Goldie's bird-of-paradise (Paradisaea decora) is a species of bird-of-paradise.

Endemic to Papua New Guinea, the Goldie's bird-of-paradise is distributed in the hill forests of Fergusson and Normanby Island of the D'Entrecasteaux Archipelago, eastern Papuan Islands. The diet consists mainly of fruits.

The name commemorates the Scottish collector Andrew Goldie, who discovered the bird in 1882.

Due to ongoing habitat loss, limited range and overhunting in some areas, the Goldie's bird-of-paradise is evaluated as Vulnerable on the IUCN Red List of Threatened Species.

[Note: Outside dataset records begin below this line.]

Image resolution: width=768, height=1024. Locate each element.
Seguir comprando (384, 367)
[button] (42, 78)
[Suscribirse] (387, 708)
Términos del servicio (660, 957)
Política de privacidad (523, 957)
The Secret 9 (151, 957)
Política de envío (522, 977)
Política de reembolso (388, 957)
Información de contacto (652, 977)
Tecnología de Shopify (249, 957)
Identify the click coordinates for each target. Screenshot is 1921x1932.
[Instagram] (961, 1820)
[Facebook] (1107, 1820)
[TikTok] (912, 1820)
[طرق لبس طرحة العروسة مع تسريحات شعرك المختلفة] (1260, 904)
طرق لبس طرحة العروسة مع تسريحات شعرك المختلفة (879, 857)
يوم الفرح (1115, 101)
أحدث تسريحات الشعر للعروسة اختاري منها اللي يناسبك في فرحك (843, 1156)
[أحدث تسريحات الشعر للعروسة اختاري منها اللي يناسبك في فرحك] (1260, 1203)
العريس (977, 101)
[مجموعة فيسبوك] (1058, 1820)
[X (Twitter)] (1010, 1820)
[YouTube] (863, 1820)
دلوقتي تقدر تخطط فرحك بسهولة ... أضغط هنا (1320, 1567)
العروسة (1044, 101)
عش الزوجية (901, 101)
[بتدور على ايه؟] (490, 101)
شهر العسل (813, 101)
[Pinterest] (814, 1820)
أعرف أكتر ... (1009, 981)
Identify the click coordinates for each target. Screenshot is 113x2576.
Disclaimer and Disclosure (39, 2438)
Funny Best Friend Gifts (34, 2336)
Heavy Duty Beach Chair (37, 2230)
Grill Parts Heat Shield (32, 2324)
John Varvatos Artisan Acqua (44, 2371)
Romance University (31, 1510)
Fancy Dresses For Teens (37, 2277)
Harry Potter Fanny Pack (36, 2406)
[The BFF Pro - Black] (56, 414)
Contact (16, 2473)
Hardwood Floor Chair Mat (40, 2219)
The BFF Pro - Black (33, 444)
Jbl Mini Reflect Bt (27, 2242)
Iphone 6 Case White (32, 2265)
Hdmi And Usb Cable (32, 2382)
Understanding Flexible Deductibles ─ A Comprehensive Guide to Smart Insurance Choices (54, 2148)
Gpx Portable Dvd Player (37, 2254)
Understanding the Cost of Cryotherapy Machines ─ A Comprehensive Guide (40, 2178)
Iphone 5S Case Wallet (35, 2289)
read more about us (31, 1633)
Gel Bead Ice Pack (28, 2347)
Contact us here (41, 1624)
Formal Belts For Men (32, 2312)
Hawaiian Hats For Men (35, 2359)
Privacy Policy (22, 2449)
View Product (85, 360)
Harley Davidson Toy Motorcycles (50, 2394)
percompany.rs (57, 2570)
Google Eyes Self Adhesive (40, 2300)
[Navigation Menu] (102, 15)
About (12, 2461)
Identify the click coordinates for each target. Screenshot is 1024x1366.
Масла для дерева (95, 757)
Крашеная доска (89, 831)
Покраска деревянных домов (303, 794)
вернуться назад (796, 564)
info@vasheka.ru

It is listed on Appendix II of CITES.

==Description==
Goldie's bird-of-paradise is large, approximately 33 cm long, and olive-brown. The male has a yellow and dark green plumage with a lavender grey breast, yellow iris and grey colored bill, mouth and feet. It is adorned with large crimson ornamental flank plumes and two long tail wires. The male is distinguished from other Paradisaea species by its lavender grey breast plumage. Unadorned female has an olive-brown plumage with cinnamon-brown below.